Saturday, 7 February 2015

16 Nov 1821

Antigua Novr 16th 1821
  Inclosed I have the pleasure to send you Mr Joshua Kentish‘s Bill on John Blackburn Esqr London for £156:13:3 Sterling being the amount of salvagers of three vessels wrecked on Barbuda as per account which you will receive together with the Island Accounts and the triannial returns of the Negroes which I have sent off this morning by the Brig Adelphi to the care of Mr Trattle, I have also sent by the same Brig the ten Puncheons of Rum the salvage of the Rum saved from the ship Hound two I have left for the use of the Island and it required nearly another to fill the ten up. I fear it will not sell for much but it could not be disposed of here as it would be subject to that colonial duty of 2/6 per Gallon full one third more than it would sell for the Bill of lading I have sent to Mr Trattle. It is with much regret I am not able to send you a Bill for the balance of Robertsons money it has been daily promised me for the last week but on the arrival of the mail Boat this morning I find myself again disappointed, the ship Martha will leave this some time the beginning of next week I shall do all in my power to send it by her there are no Courts open at this time of the year or I could not have been put off so often, since 11th September we have had a continuance of Rain say sometimes more than I could have wished for, it having laid the low lands completely underwater, & it is some time before we can get rid of it, in these grounds it has done some injury to the young Corn but I hope not very materially so, the Yam Crop will be very small as the greater part of the seed tried on the ground for want of rain, in fact before the rains in September not a blade of grass was to be picked on the Island which obliged me to use a good deal of last years Hay.
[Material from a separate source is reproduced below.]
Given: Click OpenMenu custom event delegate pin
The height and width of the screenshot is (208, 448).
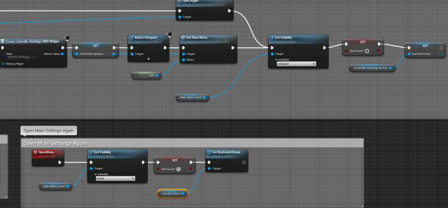Looking at the screenshot, I should pos(61,154).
I trust we shall have a good crop the season as pieces were shut up immediately the rains began.
 The last wrecks have given me a good deal of trouble particularly the Hound, she was so far to Leeward of the Island as to oblige us frequently to sleep in the Boats, we never could get home in less than five Hours, in one instance we were very near losing some of our people, I was in the largest of our boats about 30 feet long & 19 feet 6inches Beam and had myself than steering her the greater part of the morning, & had not given the helm out of my hand half a minute when a gust of wind struck her she filled instantly and went down in sixteen feet water, I had ten men with me for of which could not swim & we were a mile & half from the shore after taking care of those that could not swim by securing them to the Oars we succeeded in getting the torn ballast net off (?)(Letter damaged) the Boat she then rose to the edge of the wreck(?)(Letter damaged) Lee shore under us in about an hour and half we all landed safe, having in the first instance thrown of my Coat, shoes & stockings I had about seven miles to walk without any, in the Brig with the Accounts I have sent a list of a few things required for the use of the Island, Clothing for the Negroes is the only thing of consequence they have not had any since 1818. I am
Your Most Obedient
 (signed) John James

Reference: JJ273 Robson Lowe collection on microfilm 24995, University of Texas at Austin, Nettie Lee Benson Latin American Collection.